Jak kiedyś przechowywano owoce i warzywa?
Plony suszono, solono, kopcowano, kiszono grzyby, warzywa, smażono też powidła owocowe, robiono syropy owocowe.
“Zachowały się zapiski z dworu królowej Jadwigi o podawaniu biesiadnikom owoców smażonych w miodzie. Mikołaj Rej zachwalał uciechy płynące z przygotowania i jedzenia rozmaitych przetworów – powideł owocowych, różyczek smażonych, kapusty kiszonej w kilku smakach, rydzów i ogórków, ćwikły z kminkiem i octem.”
Czesław Caryk, historyk i twórca firmy
Owoce w cukrze i syropie są wymienione w pierwszej drukowanej polskiej książce kucharskiej “Compendium Fercolorum” autorstwa Stanisława Czernickiego jako niezbędne w domowej spiżarni.

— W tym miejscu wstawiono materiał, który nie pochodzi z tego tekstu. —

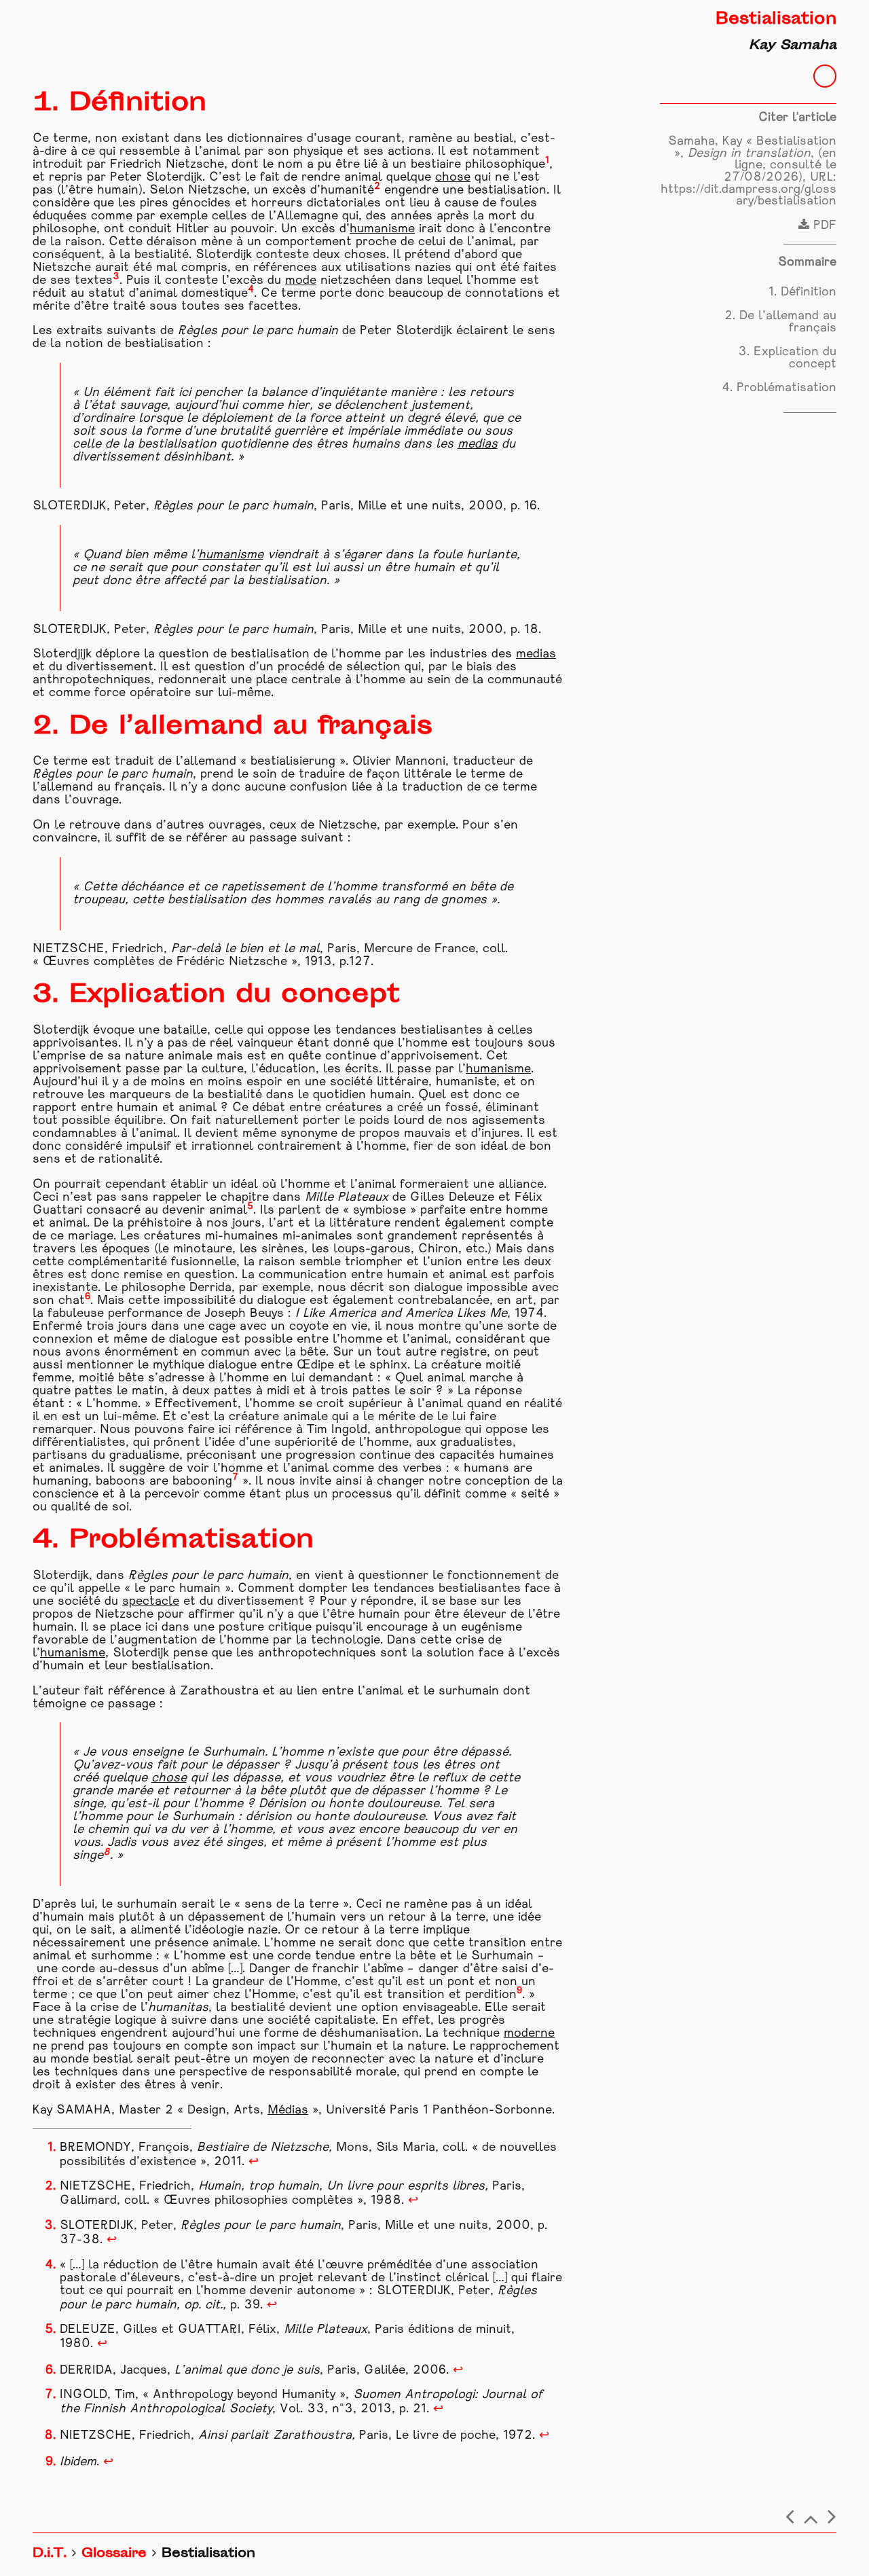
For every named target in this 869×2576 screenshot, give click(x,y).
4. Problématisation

Z latami techniki przetwórcze były coraz bogatsze, obejmowały coraz większa gamę produktów.
Nasze przetwory:
Przygotowujemy takie przetwory, jakie nasze prababcie, mamy robiły w domach:
- nie psujemy ich dodatkiem środków chemicznych
- staramy się zachować jak najwięcej wartości obecnych w świeżych owocach i warzywach
- po przepisy sięgamy do starych książek kucharskich Pani Ćwierciakiewiczowej czy Ochorowicz-Monatowej.